- [Prompt]: Take the lines from the one with "At what coordinates" to the end of the listing, both ends included, and quote them exactly, leaving pictures out.

==== Supplied material

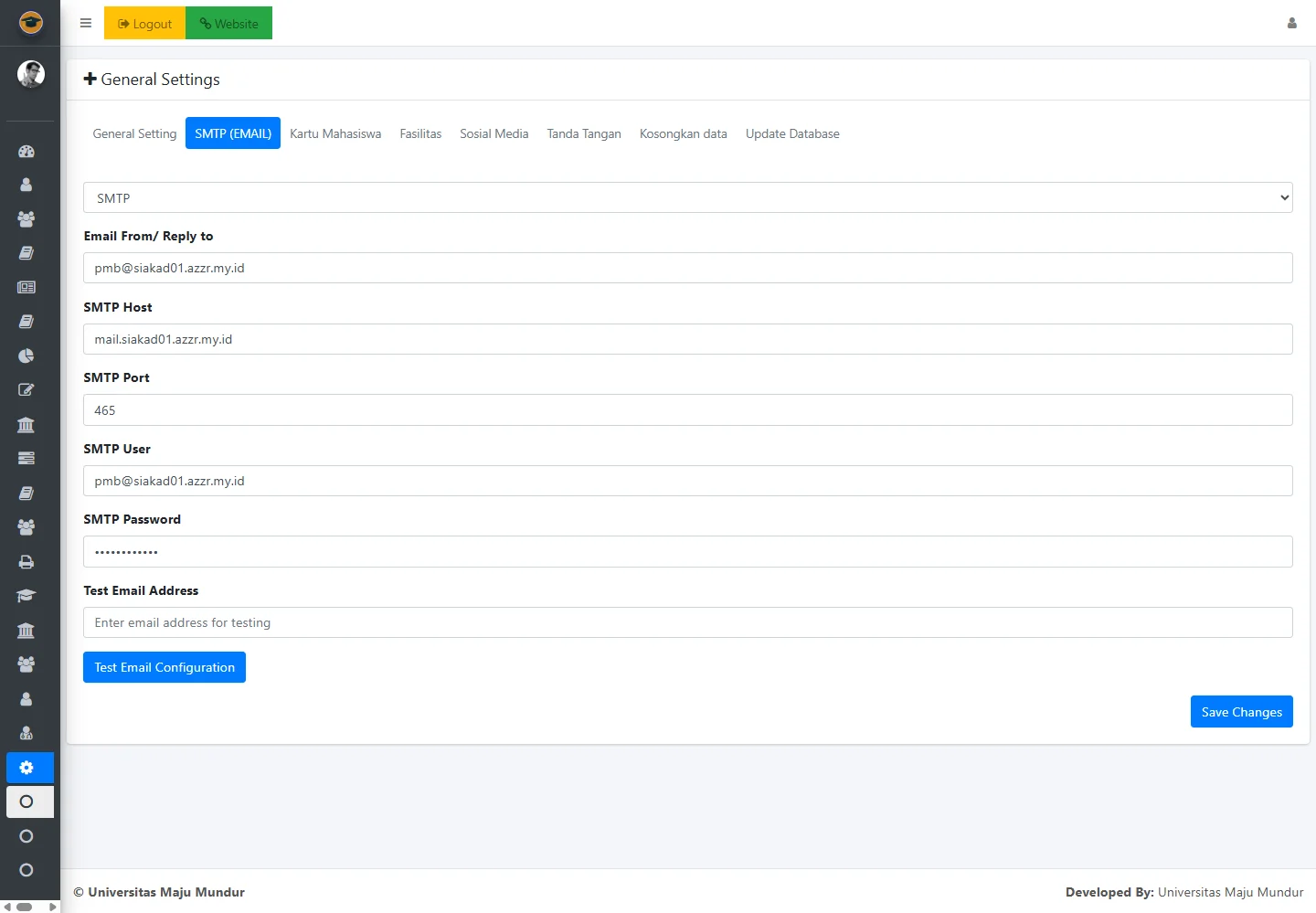This screenshot has height=913, width=1316.
Task: Go to the Update Database tab
Action: (791, 133)
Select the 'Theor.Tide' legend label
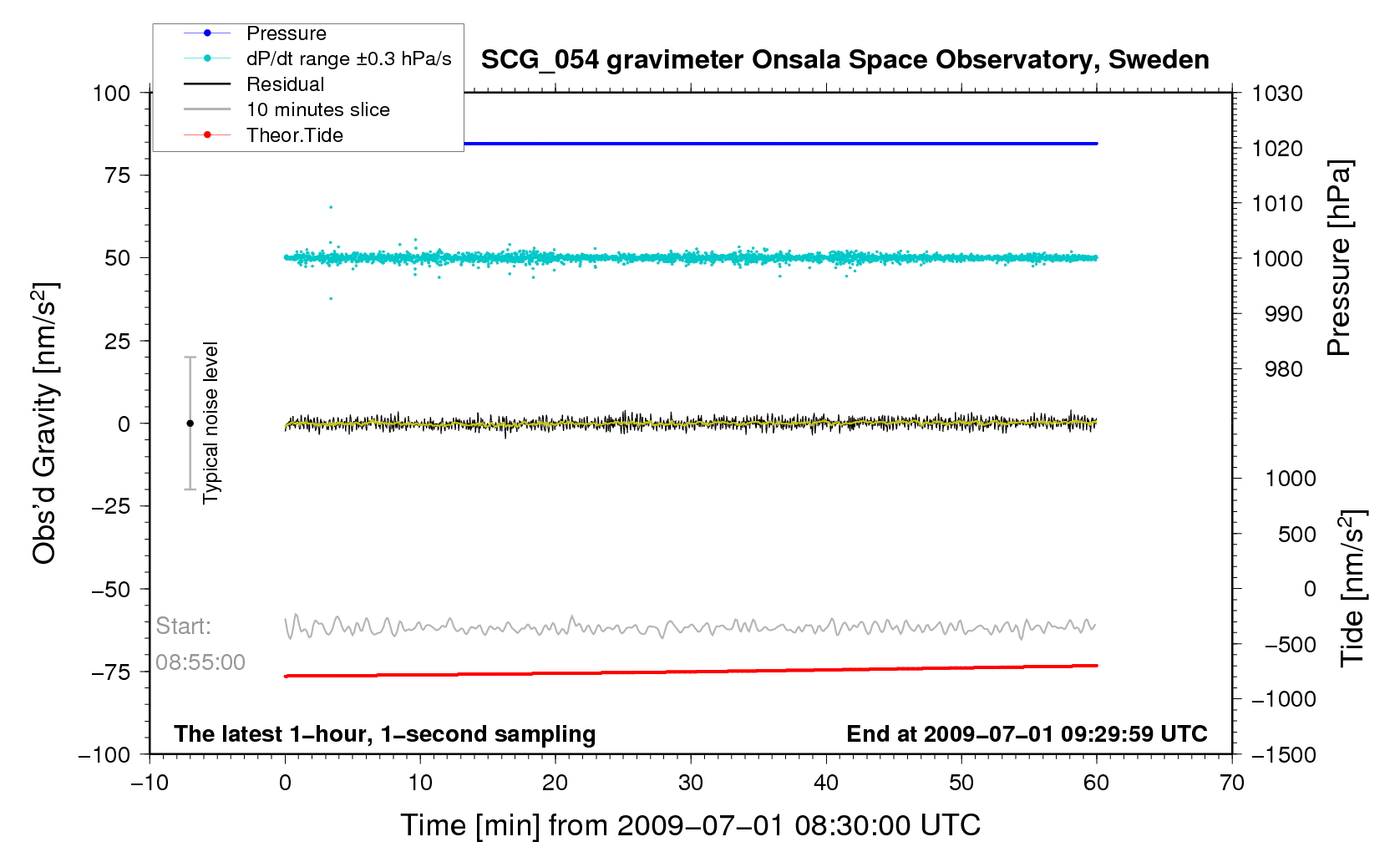The image size is (1400, 852). pos(295,135)
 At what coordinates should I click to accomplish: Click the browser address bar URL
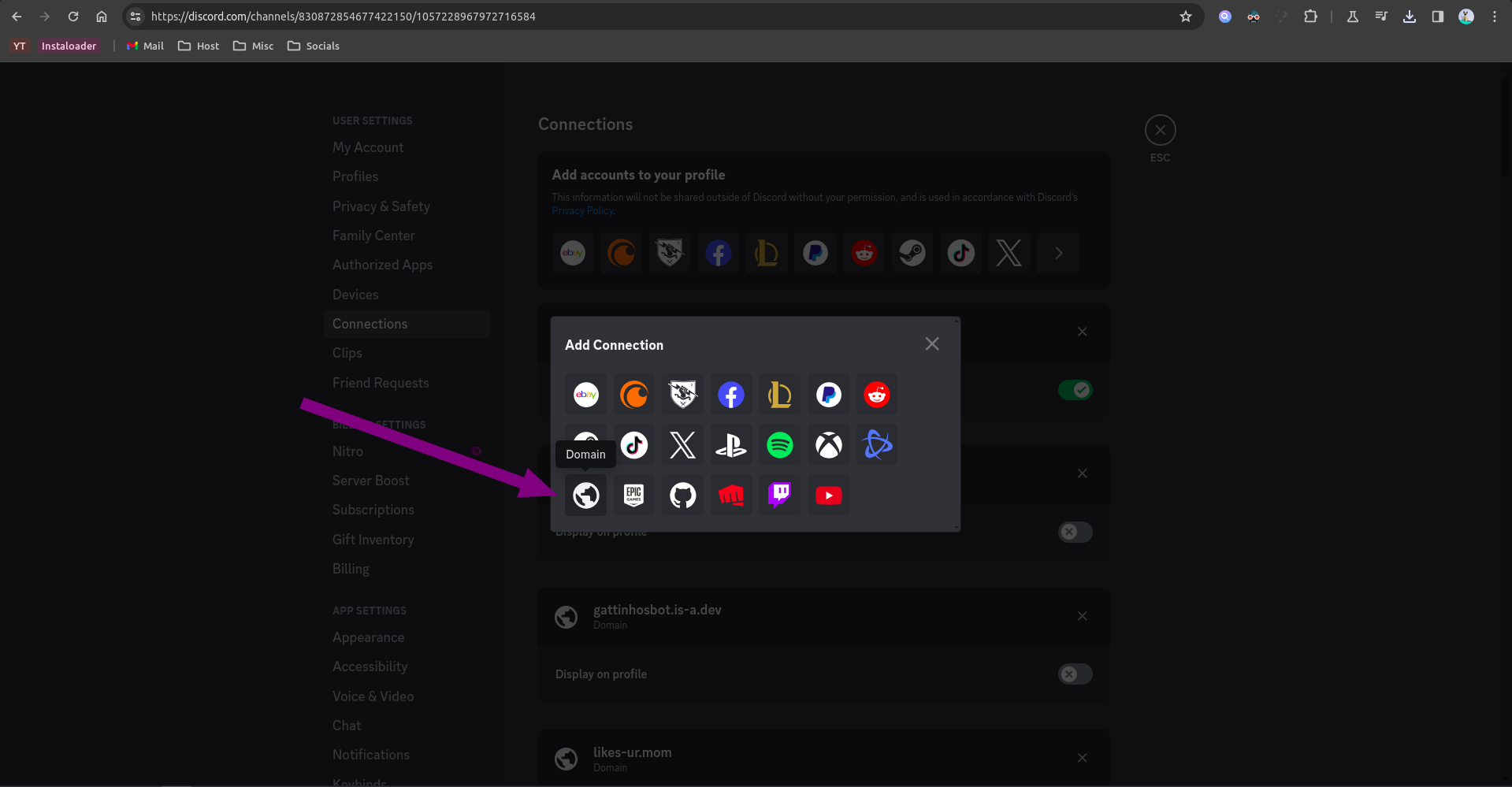pyautogui.click(x=344, y=17)
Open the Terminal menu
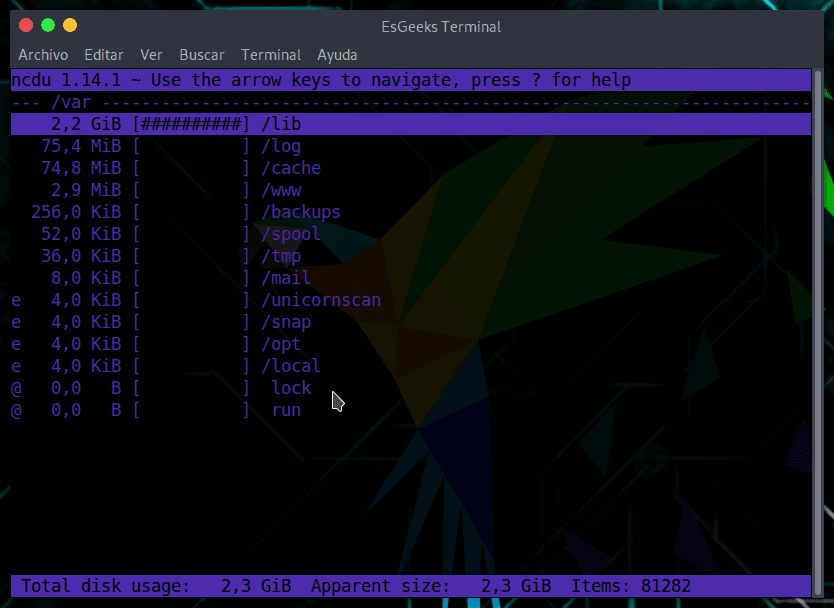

========

- [Response area]:
 At what coordinates should I click to accomplish: Click the browser address bar URL
pyautogui.click(x=344, y=17)
Open the Terminal menu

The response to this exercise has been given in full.